__WHAT THE TASK REQUIRES__.
The entries below contain a line with "[button] (128, 82)" and a line with "RSS (944, 38)". Quote exactly those two lines and all lines between them.

(Collected data entries)
▬▬▬▬▬▬▬▬▬▬
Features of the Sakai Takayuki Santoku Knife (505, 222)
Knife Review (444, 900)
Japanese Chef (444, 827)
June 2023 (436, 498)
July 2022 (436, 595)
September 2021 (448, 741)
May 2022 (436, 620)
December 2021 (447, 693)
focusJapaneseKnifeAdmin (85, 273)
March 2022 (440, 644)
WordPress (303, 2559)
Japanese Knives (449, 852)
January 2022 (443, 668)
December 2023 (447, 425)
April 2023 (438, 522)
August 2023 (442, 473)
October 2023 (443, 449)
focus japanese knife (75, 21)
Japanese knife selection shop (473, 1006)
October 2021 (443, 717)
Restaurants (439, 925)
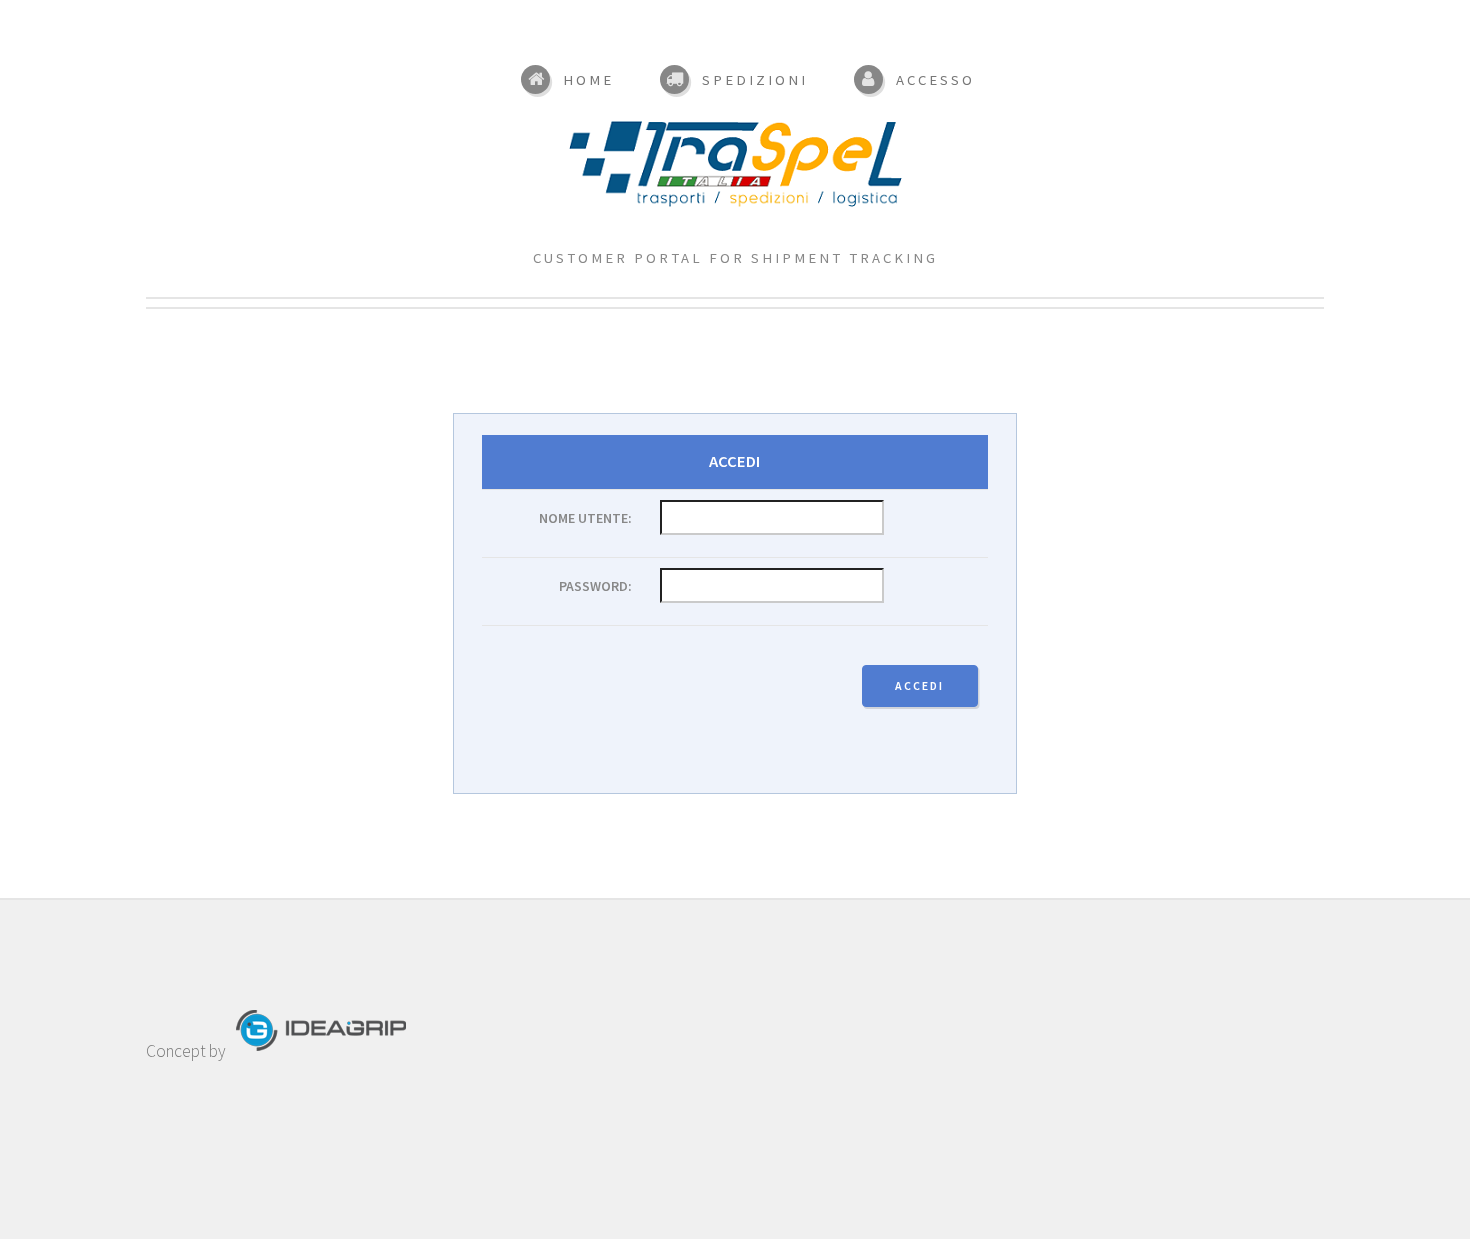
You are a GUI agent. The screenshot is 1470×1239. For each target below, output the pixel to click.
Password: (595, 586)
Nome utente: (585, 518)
▬▬▬▬▬▬▬▬▬▬
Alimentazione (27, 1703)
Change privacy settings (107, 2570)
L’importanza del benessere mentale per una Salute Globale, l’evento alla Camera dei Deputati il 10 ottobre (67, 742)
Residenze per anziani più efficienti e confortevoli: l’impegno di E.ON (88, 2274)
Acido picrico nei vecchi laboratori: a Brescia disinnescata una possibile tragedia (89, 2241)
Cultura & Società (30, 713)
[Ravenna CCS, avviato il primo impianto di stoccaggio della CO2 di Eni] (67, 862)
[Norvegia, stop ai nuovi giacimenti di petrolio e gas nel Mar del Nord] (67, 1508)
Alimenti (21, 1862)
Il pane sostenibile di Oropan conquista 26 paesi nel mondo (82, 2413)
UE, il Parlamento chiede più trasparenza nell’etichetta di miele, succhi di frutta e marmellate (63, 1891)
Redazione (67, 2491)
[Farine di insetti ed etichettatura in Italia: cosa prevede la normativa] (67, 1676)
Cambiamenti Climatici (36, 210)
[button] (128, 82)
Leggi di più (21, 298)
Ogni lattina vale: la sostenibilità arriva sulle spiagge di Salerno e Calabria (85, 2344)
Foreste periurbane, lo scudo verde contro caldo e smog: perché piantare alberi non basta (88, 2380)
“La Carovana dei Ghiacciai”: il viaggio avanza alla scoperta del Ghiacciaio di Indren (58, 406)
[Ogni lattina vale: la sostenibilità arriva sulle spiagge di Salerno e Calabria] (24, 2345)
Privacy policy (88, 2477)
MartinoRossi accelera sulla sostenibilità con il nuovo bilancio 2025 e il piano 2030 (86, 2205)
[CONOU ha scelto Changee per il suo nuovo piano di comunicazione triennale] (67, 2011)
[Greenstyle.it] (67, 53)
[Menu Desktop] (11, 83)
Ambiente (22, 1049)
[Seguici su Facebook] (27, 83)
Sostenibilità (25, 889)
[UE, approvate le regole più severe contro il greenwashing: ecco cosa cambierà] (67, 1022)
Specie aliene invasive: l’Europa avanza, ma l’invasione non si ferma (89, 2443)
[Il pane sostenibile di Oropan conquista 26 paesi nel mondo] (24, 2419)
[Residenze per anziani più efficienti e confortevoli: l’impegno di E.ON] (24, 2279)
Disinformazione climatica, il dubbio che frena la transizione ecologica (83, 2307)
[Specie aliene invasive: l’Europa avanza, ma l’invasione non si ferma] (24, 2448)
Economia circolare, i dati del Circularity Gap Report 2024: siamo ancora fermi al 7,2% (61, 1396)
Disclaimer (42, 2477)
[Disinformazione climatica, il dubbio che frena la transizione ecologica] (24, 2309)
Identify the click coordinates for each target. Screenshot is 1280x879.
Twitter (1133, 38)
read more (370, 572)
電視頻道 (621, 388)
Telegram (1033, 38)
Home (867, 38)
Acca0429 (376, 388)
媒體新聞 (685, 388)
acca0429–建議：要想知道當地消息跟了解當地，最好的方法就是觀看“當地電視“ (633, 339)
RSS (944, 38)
▬▬▬▬▬▬▬▬▬▬
__SOLUTION TO THIS PROBLEM__.
[button] (128, 82)
Leggi di più (21, 298)
Ogni lattina vale: la sostenibilità arriva sulle spiagge di Salerno e Calabria (85, 2344)
Foreste periurbane, lo scudo verde contro caldo e smog: perché piantare alberi non basta (88, 2380)
“La Carovana dei Ghiacciai”: il viaggio avanza alla scoperta del Ghiacciaio di Indren (58, 406)
[Ogni lattina vale: la sostenibilità arriva sulle spiagge di Salerno e Calabria] (24, 2345)
Privacy policy (88, 2477)
MartinoRossi accelera sulla sostenibilità con il nuovo bilancio 2025 e il piano 2030 (86, 2205)
[CONOU ha scelto Changee per il suo nuovo piano di comunicazione triennale] (67, 2011)
[Greenstyle.it] (67, 53)
[Menu Desktop] (11, 83)
Ambiente (22, 1049)
[Seguici su Facebook] (27, 83)
Sostenibilità (25, 889)
[UE, approvate le regole più severe contro il greenwashing: ecco cosa cambierà] (67, 1022)
Specie aliene invasive: l’Europa avanza, ma l’invasione non si ferma (89, 2443)
[Il pane sostenibile di Oropan conquista 26 paesi nel mondo] (24, 2419)
[Residenze per anziani più efficienti e confortevoli: l’impegno di E.ON] (24, 2279)
Disinformazione climatica, il dubbio che frena la transizione ecologica (83, 2307)
[Specie aliene invasive: l’Europa avanza, ma l’invasione non si ferma] (24, 2448)
Economia circolare, i dati del Circularity Gap Report 2024: siamo ancora fermi al 7,2% (61, 1396)
Disclaimer (42, 2477)
[Disinformazione climatica, il dubbio che frena la transizione ecologica] (24, 2309)
Identify the click coordinates for each target. Screenshot is 1280x879.
Twitter (1133, 38)
read more (370, 572)
電視頻道 (621, 388)
Telegram (1033, 38)
Home (867, 38)
Acca0429 (376, 388)
媒體新聞 (685, 388)
acca0429–建議：要想知道當地消息跟了解當地，最好的方法就是觀看“當地電視“ (633, 339)
RSS (944, 38)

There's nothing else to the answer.